HOW TO COMPLETE THIS TASK
Return each line of the listing below that contains the string "silvia".

:: DATA

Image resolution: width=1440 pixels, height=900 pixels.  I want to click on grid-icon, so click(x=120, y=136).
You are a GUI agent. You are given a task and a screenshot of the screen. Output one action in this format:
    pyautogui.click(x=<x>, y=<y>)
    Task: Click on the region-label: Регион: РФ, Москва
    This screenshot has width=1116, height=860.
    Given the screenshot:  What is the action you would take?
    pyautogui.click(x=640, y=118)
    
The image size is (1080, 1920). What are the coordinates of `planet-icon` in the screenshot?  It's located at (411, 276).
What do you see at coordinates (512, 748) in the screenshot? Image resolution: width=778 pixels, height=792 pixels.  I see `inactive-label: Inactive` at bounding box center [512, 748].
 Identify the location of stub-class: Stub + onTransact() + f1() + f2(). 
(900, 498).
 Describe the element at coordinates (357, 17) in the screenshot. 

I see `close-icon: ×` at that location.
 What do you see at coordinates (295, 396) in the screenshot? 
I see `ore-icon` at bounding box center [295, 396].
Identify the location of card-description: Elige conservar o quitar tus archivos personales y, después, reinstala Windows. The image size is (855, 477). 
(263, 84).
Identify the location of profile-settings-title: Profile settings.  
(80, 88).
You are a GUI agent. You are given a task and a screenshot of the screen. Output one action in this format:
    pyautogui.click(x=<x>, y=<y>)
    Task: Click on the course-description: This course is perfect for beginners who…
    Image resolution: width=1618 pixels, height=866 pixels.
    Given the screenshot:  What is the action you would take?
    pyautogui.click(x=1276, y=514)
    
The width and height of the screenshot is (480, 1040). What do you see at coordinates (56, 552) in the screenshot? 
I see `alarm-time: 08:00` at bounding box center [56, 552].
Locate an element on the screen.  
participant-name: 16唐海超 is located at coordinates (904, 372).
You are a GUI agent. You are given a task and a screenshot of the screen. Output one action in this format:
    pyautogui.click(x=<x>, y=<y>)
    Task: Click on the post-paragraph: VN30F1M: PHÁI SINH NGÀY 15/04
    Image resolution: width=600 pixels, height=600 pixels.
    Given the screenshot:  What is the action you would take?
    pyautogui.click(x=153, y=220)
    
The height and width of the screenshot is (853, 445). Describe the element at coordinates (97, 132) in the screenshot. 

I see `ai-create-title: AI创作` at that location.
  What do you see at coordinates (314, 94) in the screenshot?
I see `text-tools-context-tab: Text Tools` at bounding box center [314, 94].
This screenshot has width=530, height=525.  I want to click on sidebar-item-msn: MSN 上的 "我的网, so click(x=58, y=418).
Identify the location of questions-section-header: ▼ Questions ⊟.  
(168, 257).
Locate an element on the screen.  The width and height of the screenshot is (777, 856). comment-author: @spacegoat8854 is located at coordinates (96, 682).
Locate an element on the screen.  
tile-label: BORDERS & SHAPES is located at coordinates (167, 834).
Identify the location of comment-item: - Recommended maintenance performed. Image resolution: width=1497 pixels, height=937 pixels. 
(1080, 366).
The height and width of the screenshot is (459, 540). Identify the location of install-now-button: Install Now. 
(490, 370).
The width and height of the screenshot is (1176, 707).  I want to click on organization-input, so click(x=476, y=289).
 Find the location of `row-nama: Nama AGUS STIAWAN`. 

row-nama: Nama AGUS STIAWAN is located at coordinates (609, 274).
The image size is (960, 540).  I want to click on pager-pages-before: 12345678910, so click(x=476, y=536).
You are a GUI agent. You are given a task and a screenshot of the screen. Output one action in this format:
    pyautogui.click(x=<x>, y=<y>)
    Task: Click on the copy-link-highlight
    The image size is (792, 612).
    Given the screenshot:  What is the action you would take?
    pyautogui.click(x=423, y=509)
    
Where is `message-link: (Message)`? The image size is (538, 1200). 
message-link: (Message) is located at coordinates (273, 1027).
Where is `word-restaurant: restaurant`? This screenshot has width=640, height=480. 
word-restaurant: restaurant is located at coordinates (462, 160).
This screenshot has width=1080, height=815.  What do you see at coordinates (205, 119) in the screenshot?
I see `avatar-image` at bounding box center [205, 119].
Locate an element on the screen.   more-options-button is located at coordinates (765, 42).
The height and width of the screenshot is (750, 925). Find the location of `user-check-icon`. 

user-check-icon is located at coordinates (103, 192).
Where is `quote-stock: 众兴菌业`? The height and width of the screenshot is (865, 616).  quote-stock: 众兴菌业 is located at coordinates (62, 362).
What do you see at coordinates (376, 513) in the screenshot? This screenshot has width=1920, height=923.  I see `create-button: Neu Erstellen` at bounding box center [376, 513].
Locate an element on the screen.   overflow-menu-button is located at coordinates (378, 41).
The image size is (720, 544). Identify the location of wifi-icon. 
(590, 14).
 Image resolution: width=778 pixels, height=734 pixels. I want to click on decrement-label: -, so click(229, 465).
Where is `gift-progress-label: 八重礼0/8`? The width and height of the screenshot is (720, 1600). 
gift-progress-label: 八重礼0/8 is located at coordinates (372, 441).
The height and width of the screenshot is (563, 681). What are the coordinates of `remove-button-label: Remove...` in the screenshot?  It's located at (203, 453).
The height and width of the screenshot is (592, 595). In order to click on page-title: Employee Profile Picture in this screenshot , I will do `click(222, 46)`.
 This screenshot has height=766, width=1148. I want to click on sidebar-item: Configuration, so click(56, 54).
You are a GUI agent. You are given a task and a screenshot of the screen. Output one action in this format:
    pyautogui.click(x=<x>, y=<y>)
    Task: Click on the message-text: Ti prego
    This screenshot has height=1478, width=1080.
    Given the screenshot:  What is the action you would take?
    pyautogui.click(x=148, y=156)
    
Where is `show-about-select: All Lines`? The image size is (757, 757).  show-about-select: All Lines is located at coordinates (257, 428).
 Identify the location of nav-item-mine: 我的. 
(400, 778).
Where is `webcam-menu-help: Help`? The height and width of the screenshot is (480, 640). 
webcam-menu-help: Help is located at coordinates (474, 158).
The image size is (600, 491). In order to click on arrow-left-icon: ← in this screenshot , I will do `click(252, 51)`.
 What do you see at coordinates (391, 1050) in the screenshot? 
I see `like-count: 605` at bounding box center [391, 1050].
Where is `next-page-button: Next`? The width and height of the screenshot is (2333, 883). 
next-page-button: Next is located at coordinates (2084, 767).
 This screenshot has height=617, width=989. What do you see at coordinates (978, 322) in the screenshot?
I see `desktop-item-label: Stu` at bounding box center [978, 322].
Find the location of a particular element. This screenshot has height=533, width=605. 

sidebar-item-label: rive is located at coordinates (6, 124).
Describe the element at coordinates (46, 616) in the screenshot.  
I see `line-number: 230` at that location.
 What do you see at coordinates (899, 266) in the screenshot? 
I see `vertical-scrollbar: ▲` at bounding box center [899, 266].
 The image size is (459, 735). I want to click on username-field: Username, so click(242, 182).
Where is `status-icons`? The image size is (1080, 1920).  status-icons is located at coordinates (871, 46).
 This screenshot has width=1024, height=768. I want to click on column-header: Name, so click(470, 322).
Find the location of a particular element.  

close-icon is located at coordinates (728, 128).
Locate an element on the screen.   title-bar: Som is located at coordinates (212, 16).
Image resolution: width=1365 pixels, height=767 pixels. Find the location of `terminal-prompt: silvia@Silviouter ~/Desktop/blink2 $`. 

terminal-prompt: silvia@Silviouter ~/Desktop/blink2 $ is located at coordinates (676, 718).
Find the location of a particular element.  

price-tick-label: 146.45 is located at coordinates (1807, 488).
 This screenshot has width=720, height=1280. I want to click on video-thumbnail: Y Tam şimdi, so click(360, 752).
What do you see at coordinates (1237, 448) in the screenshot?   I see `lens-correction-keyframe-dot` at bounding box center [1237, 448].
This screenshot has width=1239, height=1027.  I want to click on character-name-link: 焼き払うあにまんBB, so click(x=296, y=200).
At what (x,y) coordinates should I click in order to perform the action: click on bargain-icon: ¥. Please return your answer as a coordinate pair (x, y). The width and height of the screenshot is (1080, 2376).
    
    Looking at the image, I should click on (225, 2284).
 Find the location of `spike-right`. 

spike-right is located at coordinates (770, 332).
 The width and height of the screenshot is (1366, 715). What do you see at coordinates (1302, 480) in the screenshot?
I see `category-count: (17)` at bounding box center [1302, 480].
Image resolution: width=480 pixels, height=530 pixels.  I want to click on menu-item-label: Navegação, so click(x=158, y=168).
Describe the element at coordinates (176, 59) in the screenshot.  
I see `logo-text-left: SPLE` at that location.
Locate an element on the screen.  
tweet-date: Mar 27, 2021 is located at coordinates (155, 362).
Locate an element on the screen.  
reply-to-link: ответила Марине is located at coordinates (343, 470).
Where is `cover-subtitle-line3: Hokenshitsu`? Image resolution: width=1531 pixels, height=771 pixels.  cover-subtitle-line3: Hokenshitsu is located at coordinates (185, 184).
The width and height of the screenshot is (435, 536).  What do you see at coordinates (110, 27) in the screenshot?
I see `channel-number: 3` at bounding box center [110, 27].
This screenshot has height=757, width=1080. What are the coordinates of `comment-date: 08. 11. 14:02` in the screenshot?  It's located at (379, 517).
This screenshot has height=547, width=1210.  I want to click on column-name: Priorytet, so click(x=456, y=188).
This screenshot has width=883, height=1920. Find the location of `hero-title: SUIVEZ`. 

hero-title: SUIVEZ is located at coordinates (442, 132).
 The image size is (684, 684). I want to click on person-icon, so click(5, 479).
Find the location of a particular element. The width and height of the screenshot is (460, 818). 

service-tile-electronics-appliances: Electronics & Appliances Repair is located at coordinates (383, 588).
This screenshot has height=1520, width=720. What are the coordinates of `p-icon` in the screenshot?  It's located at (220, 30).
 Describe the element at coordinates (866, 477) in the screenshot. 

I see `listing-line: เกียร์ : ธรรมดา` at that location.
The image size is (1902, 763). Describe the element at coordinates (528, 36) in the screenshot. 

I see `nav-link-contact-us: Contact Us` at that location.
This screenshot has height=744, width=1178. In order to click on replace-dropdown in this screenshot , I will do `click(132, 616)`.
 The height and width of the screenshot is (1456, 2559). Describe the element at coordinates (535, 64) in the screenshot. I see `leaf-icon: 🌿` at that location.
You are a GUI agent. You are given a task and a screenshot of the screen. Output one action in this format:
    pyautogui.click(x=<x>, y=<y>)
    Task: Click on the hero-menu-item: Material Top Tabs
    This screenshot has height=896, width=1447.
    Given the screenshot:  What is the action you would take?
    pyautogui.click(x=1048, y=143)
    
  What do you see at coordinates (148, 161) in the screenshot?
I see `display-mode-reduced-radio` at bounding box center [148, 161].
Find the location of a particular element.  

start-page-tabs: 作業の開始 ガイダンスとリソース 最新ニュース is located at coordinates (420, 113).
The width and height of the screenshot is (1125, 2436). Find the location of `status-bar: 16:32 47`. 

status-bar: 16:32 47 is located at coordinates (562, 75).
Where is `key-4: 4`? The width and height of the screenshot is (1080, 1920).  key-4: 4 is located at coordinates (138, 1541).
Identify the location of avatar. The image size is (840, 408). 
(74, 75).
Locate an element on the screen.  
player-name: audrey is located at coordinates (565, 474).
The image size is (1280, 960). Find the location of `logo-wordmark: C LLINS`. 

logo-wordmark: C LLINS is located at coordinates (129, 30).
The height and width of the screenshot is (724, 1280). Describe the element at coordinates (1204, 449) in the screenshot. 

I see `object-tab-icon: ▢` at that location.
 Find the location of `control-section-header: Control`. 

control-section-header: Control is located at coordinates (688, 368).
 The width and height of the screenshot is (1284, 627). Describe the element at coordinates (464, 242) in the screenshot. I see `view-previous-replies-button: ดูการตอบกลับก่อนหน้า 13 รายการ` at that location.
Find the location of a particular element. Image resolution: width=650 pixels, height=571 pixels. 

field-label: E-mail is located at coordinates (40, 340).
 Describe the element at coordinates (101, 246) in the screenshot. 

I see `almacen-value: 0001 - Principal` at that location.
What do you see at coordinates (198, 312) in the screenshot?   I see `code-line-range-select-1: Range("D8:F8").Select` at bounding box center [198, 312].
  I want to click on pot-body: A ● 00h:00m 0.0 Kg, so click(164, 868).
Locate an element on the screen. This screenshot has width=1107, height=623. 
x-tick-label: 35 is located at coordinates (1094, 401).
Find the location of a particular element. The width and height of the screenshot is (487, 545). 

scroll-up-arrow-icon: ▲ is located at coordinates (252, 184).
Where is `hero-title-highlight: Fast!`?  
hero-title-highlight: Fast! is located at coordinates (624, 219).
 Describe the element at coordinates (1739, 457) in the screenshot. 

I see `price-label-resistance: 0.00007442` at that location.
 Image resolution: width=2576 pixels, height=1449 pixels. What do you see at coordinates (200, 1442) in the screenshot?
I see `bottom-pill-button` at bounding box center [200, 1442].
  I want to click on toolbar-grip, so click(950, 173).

::::

SOLUTION TO THE PROBLEM
Image resolution: width=1365 pixels, height=767 pixels. Find the location of `terminal-prompt: silvia@Silviouter ~/Desktop/blink2 $`. 
terminal-prompt: silvia@Silviouter ~/Desktop/blink2 $ is located at coordinates (676, 718).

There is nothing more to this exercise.